Collected data entries:
--- START ---
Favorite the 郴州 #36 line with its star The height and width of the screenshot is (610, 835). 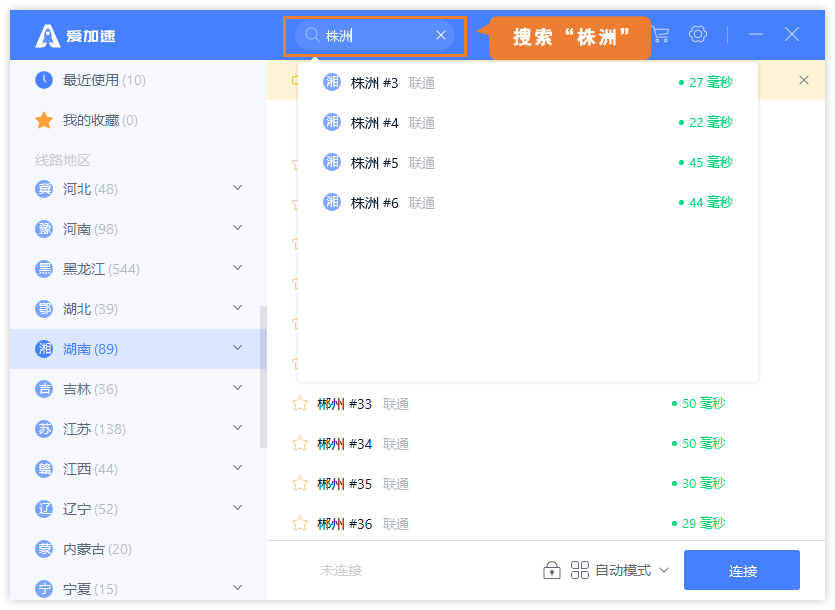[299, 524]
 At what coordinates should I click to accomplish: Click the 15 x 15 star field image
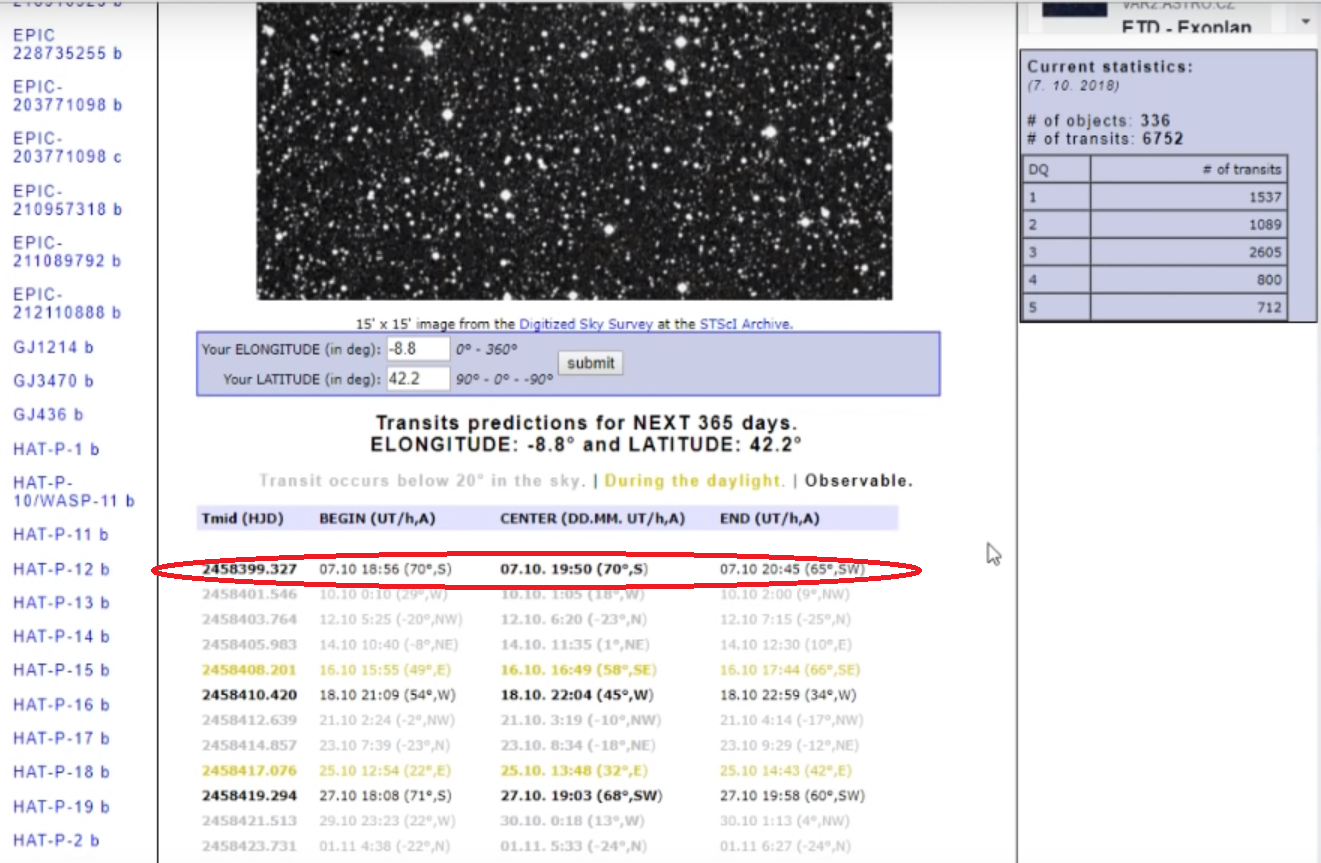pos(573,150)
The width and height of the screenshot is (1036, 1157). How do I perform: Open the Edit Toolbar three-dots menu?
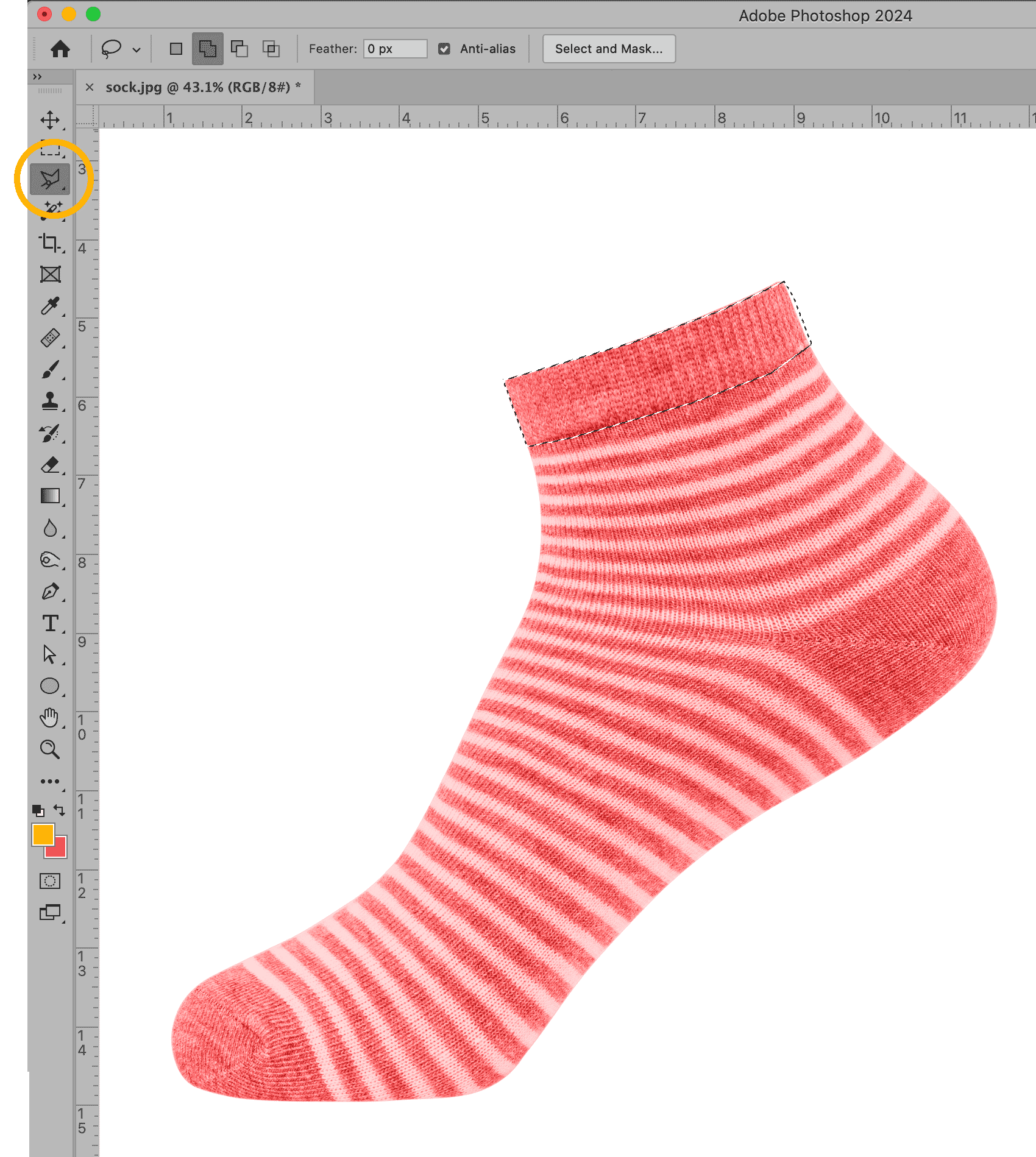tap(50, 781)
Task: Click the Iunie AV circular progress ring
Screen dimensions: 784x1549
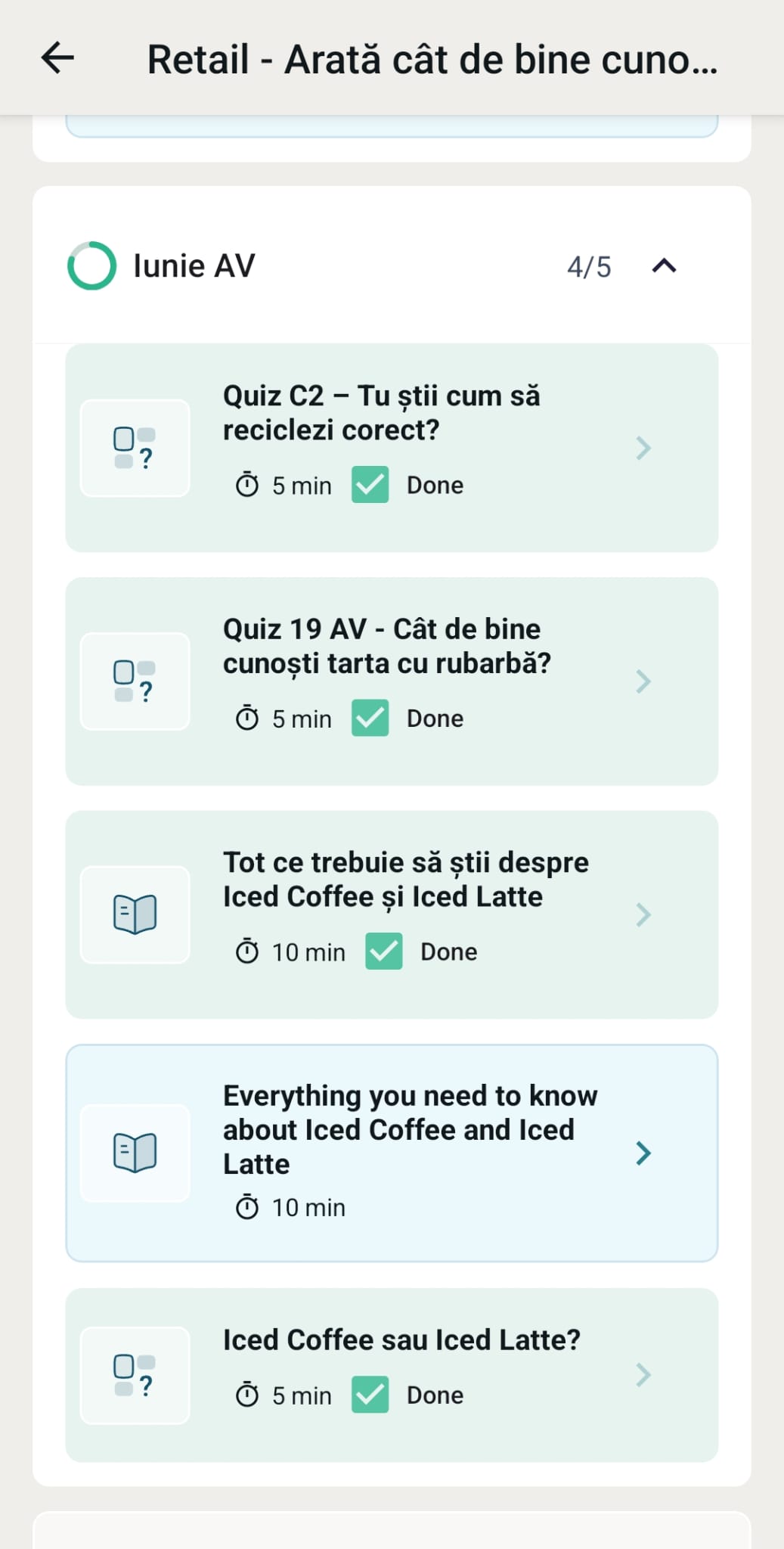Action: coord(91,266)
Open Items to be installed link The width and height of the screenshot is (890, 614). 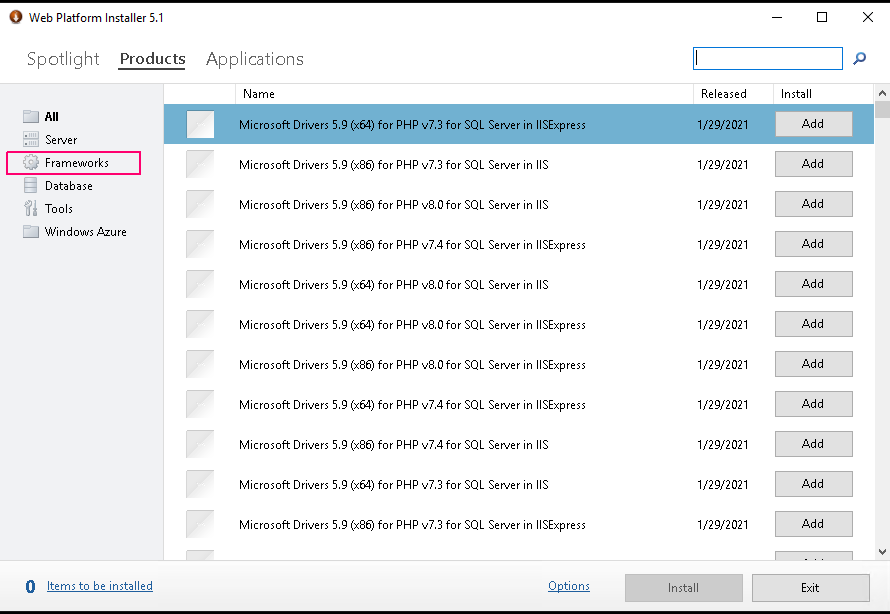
--- END ---
• [Task instructions]:
What the answer needs is every line from the one containing "The width and height of the screenshot is (1036, 1157)." through the final line of the data above, copied exactly, without pictures.

• [Answer section]:
The width and height of the screenshot is (1036, 1157). How do I perform: Open the Edit Toolbar three-dots menu?
tap(50, 781)
Task: Click the Iunie AV circular progress ring
Screen dimensions: 784x1549
Action: coord(91,266)
Open Items to be installed link The width and height of the screenshot is (890, 614). 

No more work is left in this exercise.